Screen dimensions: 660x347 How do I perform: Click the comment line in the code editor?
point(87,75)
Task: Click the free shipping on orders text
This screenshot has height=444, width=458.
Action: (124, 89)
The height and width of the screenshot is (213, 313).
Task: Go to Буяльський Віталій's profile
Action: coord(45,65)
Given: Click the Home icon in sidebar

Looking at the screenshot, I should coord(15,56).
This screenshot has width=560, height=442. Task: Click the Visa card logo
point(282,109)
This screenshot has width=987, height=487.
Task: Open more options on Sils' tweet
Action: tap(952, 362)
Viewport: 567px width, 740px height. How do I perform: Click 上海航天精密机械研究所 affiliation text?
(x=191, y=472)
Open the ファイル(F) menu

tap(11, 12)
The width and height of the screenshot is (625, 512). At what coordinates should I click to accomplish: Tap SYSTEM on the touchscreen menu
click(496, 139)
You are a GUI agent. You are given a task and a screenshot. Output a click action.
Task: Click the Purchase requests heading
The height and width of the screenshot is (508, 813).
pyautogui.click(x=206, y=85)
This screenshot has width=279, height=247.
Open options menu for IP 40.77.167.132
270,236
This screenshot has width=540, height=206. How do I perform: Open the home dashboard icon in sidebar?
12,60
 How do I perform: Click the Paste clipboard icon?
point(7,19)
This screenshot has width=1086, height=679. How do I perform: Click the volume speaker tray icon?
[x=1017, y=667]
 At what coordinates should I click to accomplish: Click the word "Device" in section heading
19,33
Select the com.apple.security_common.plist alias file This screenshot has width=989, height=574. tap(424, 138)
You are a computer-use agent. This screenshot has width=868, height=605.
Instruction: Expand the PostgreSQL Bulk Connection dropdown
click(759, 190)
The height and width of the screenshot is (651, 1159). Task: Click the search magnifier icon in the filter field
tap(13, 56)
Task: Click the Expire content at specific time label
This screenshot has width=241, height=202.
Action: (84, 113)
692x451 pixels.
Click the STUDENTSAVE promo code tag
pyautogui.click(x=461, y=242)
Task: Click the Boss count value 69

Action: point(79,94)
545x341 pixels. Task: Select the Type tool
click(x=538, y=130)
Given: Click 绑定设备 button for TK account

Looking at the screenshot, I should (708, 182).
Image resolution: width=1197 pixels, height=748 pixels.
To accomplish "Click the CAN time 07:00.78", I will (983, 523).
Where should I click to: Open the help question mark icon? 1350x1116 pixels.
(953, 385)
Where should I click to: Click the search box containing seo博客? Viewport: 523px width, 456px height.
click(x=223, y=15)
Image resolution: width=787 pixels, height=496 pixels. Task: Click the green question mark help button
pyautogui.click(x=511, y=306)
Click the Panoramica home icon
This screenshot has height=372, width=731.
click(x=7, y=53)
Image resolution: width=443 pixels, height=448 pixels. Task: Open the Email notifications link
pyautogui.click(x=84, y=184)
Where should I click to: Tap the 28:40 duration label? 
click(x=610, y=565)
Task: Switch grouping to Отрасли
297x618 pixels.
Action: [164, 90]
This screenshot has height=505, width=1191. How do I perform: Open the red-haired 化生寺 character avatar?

• EXERCISE: Once more, write out the entries exactly as they were written.

• EXERCISE RESULT:
Screen dimensions: 660x347 How do I perform: Click the comment line in the code editor?
point(87,75)
Task: Click the free shipping on orders text
This screenshot has height=444, width=458.
Action: (124, 89)
The height and width of the screenshot is (213, 313).
Task: Go to Буяльський Віталій's profile
Action: coord(45,65)
Given: Click the Home icon in sidebar

Looking at the screenshot, I should coord(15,56).
This screenshot has width=560, height=442. Task: Click the Visa card logo
point(282,109)
This screenshot has width=987, height=487.
Task: Open more options on Sils' tweet
Action: tap(952, 362)
Viewport: 567px width, 740px height. How do I perform: Click 上海航天精密机械研究所 affiliation text?
(x=191, y=472)
Open the ファイル(F) menu

tap(11, 12)
The width and height of the screenshot is (625, 512). At what coordinates should I click to accomplish: Tap SYSTEM on the touchscreen menu
click(496, 139)
You are a GUI agent. You are given a task and a screenshot. Output a click action.
Task: Click the Purchase requests heading
The height and width of the screenshot is (508, 813).
pyautogui.click(x=206, y=85)
This screenshot has width=279, height=247.
Open options menu for IP 40.77.167.132
270,236
This screenshot has width=540, height=206. How do I perform: Open the home dashboard icon in sidebar?
12,60
 How do I perform: Click the Paste clipboard icon?
point(7,19)
This screenshot has width=1086, height=679. How do I perform: Click the volume speaker tray icon?
[x=1017, y=667]
 At what coordinates should I click to accomplish: Click the word "Device" in section heading
19,33
Select the com.apple.security_common.plist alias file This screenshot has width=989, height=574. tap(424, 138)
You are a computer-use agent. This screenshot has width=868, height=605.
Instruction: Expand the PostgreSQL Bulk Connection dropdown
click(759, 190)
The height and width of the screenshot is (651, 1159). Task: Click the search magnifier icon in the filter field
tap(13, 56)
Task: Click the Expire content at specific time label
This screenshot has width=241, height=202.
Action: (84, 113)
692x451 pixels.
Click the STUDENTSAVE promo code tag
pyautogui.click(x=461, y=242)
Task: Click the Boss count value 69

Action: point(79,94)
545x341 pixels. Task: Select the Type tool
click(x=538, y=130)
Given: Click 绑定设备 button for TK account

Looking at the screenshot, I should (708, 182).
Image resolution: width=1197 pixels, height=748 pixels.
To accomplish "Click the CAN time 07:00.78", I will (983, 523).
Where should I click to: Open the help question mark icon? 1350x1116 pixels.
(953, 385)
Where should I click to: Click the search box containing seo博客? Viewport: 523px width, 456px height.
click(x=223, y=15)
Image resolution: width=787 pixels, height=496 pixels. Task: Click the green question mark help button
pyautogui.click(x=511, y=306)
Click the Panoramica home icon
This screenshot has height=372, width=731.
click(x=7, y=53)
Image resolution: width=443 pixels, height=448 pixels. Task: Open the Email notifications link
pyautogui.click(x=84, y=184)
Where should I click to: Tap the 28:40 duration label? 
click(x=610, y=565)
Task: Switch grouping to Отрасли
297x618 pixels.
Action: [164, 90]
This screenshot has height=505, width=1191. How do I perform: Open the red-haired 化生寺 character avatar?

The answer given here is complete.